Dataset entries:
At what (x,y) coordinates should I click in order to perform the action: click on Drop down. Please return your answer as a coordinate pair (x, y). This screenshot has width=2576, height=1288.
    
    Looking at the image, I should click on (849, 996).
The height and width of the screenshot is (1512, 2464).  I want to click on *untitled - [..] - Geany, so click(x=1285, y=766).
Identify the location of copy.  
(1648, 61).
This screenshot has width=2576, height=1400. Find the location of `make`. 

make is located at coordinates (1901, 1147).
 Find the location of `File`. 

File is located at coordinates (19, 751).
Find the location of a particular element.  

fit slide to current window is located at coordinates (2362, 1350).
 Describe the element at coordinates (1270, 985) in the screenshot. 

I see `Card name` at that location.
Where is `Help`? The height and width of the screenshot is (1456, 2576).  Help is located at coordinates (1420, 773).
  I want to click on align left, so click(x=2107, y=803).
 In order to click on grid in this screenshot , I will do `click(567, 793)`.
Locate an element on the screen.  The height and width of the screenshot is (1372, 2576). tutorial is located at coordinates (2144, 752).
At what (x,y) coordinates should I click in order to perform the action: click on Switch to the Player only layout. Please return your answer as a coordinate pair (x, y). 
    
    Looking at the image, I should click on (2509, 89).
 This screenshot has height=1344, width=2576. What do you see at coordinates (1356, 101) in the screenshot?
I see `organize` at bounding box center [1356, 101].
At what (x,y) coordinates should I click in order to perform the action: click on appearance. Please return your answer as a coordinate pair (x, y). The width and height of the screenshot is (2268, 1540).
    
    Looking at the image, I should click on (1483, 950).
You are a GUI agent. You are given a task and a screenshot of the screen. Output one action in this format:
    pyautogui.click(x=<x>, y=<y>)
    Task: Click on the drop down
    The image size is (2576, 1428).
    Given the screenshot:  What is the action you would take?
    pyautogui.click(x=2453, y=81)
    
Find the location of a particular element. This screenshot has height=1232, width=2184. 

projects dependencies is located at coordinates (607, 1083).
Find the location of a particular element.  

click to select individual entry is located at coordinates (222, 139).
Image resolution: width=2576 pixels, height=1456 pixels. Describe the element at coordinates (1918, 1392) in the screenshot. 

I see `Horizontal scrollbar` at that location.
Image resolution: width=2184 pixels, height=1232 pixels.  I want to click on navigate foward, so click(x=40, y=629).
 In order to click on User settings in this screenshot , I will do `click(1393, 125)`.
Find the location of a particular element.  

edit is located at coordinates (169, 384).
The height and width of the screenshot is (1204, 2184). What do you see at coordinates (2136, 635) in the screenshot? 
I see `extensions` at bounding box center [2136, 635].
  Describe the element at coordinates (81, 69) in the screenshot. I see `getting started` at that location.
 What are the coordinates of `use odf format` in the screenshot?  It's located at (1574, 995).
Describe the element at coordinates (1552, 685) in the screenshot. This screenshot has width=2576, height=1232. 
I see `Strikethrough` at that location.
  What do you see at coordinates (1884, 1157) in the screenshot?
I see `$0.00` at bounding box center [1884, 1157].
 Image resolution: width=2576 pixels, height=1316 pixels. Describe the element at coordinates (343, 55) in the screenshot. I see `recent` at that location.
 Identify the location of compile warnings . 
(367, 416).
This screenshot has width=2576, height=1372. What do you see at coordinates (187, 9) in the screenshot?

- _Exercise brief_
Gather every line in the entries above that contains the word "pixels".

- _Answer to this task_
Image resolution: width=2576 pixels, height=1456 pixels. Describe the element at coordinates (1918, 1392) in the screenshot. 
Image resolution: width=2184 pixels, height=1232 pixels.  I want to click on navigate foward, so click(x=40, y=629).
 Image resolution: width=2576 pixels, height=1316 pixels. Describe the element at coordinates (343, 55) in the screenshot. I see `recent` at that location.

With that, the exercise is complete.